◆ **Task description**: Once the line containing "Par mums (79, 343)" is found in the entries below, reproduce it and every line after it, stopping at and including the line containing "[Home] (35, 164)"; reproduce nothing else, and keep each line exact.
(Input for this task Opens)
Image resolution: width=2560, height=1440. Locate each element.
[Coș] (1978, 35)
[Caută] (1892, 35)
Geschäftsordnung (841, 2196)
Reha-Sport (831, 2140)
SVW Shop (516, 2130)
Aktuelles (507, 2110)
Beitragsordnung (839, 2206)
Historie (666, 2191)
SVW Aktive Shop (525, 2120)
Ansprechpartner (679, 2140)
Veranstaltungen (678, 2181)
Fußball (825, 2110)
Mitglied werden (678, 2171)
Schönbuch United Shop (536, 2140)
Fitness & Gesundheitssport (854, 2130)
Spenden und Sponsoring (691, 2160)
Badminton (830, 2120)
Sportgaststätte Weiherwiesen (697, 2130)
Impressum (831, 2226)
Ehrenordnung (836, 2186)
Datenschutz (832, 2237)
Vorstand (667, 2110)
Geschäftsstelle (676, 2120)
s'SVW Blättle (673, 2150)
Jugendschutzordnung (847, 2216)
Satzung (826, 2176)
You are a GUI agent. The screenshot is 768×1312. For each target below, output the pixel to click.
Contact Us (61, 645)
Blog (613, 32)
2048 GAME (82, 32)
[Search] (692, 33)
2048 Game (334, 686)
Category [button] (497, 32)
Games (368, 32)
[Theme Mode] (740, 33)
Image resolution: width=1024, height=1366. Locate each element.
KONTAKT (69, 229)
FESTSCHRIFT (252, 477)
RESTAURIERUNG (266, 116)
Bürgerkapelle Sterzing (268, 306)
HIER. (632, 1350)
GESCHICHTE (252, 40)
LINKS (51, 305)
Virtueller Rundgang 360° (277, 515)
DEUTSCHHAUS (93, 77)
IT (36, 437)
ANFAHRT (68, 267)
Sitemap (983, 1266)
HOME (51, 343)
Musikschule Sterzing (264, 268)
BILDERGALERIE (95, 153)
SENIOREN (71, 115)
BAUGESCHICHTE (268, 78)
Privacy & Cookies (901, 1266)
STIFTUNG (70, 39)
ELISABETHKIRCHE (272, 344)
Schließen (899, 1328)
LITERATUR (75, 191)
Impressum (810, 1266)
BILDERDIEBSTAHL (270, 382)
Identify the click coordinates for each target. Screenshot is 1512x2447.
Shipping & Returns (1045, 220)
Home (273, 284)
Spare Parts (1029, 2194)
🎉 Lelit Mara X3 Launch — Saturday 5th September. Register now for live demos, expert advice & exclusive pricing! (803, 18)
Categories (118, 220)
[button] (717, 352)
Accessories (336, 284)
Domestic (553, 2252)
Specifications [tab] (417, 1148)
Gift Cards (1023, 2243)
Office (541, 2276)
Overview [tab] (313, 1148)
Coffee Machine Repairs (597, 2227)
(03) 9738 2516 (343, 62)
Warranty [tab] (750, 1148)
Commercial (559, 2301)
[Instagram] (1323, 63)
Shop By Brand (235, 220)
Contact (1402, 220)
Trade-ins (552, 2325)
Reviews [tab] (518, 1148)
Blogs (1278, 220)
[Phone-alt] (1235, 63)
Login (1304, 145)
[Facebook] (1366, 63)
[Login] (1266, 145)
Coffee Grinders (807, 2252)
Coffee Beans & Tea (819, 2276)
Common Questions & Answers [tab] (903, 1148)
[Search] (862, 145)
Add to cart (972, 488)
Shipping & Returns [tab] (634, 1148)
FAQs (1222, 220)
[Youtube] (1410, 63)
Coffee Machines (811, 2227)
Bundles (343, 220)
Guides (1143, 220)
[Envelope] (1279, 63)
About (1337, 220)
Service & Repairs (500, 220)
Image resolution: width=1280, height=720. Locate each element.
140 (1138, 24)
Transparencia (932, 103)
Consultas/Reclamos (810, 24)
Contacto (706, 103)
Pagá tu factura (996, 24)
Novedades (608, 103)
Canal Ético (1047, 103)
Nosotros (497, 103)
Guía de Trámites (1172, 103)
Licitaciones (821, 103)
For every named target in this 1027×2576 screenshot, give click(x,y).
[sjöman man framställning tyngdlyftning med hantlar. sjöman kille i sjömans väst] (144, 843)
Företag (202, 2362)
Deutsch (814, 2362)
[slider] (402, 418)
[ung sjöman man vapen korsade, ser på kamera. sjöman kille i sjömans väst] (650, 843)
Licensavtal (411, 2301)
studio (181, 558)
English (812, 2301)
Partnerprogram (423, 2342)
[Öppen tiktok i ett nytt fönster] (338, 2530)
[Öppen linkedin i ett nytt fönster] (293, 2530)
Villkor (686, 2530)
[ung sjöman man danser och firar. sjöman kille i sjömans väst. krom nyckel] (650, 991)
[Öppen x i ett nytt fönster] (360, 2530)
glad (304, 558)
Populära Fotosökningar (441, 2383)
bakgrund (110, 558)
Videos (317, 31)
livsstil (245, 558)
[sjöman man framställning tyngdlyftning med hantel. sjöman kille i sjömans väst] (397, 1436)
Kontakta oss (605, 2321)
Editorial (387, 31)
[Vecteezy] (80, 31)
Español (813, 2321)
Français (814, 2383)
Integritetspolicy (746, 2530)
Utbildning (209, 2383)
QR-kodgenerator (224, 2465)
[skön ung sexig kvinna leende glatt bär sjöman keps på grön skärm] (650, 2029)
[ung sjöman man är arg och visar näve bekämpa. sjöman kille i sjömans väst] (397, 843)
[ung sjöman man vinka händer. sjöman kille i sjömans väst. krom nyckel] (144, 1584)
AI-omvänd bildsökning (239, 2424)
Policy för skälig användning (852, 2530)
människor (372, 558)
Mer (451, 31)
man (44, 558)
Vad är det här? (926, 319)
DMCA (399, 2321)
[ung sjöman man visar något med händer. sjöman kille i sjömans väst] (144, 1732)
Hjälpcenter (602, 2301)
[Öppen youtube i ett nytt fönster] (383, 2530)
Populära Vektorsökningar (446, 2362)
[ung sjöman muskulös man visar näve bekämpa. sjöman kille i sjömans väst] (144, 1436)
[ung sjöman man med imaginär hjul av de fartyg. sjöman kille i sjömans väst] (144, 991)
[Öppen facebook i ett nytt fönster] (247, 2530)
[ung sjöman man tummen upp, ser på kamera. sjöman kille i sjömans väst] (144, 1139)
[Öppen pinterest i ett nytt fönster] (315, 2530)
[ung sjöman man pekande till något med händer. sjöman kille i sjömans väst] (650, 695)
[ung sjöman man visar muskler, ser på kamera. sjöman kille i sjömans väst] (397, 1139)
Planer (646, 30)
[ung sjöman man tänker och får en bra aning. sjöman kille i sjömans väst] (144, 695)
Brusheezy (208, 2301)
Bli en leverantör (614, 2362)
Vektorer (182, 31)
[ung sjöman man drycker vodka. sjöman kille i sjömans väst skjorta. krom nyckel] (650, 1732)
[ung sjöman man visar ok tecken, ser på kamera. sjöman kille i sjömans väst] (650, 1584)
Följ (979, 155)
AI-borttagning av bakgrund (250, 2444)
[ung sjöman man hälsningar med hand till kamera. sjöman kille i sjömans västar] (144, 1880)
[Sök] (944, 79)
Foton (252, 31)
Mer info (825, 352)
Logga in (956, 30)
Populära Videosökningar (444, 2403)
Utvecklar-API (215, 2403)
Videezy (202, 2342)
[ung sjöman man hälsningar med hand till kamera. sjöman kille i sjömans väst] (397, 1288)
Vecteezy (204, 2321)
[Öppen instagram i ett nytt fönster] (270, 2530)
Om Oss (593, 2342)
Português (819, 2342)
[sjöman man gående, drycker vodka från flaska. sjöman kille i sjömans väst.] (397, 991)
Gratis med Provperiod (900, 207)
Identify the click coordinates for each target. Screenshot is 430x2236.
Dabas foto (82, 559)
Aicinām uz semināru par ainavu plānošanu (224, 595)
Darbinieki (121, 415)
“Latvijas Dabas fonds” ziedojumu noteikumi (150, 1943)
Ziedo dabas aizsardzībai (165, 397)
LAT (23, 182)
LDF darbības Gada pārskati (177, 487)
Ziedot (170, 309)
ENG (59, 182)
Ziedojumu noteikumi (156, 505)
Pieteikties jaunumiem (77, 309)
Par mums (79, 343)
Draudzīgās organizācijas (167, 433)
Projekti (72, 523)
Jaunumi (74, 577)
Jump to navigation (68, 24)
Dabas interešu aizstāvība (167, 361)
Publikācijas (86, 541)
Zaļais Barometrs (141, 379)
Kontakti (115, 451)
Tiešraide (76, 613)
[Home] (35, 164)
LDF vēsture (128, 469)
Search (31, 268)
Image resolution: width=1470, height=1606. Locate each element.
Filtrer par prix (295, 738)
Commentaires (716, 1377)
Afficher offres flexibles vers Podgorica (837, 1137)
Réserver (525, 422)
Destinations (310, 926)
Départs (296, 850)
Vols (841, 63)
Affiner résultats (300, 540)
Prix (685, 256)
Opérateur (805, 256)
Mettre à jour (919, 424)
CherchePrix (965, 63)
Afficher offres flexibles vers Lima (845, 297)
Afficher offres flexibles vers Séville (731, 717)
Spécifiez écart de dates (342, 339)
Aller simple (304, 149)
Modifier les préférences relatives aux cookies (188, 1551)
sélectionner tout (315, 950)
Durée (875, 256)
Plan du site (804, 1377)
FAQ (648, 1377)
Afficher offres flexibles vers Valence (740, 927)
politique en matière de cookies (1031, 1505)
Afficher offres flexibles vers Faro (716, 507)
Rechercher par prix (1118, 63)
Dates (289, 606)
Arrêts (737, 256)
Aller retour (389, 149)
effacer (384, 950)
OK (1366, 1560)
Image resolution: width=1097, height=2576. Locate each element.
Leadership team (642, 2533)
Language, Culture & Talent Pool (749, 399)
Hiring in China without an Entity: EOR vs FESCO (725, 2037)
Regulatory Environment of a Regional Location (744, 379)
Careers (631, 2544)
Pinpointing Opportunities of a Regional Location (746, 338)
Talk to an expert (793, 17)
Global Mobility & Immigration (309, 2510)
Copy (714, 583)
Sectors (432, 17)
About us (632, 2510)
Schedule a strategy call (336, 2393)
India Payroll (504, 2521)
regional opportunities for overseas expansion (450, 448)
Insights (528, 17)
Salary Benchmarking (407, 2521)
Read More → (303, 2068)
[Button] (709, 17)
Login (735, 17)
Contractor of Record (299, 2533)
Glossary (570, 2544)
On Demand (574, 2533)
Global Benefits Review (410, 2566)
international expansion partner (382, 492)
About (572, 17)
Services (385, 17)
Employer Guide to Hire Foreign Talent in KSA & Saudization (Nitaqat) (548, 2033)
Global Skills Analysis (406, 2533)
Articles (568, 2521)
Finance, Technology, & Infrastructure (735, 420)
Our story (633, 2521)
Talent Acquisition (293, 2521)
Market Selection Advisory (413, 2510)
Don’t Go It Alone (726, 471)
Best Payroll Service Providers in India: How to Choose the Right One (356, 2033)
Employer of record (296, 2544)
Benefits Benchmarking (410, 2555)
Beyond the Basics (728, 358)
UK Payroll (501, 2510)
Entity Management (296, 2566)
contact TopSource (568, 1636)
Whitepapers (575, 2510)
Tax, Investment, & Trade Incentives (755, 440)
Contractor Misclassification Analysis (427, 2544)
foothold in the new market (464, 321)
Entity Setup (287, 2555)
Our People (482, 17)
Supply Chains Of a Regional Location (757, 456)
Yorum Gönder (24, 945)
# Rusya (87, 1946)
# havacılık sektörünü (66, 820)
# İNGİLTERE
(Input for this task Closes)
◆ **Written response**:
Par mums (79, 343)
Draudzīgās organizācijas (167, 433)
Projekti (72, 523)
Jaunumi (74, 577)
Jump to navigation (68, 24)
Dabas interešu aizstāvība (167, 361)
Publikācijas (86, 541)
Zaļais Barometrs (141, 379)
Kontakti (115, 451)
Tiešraide (76, 613)
[Home] (35, 164)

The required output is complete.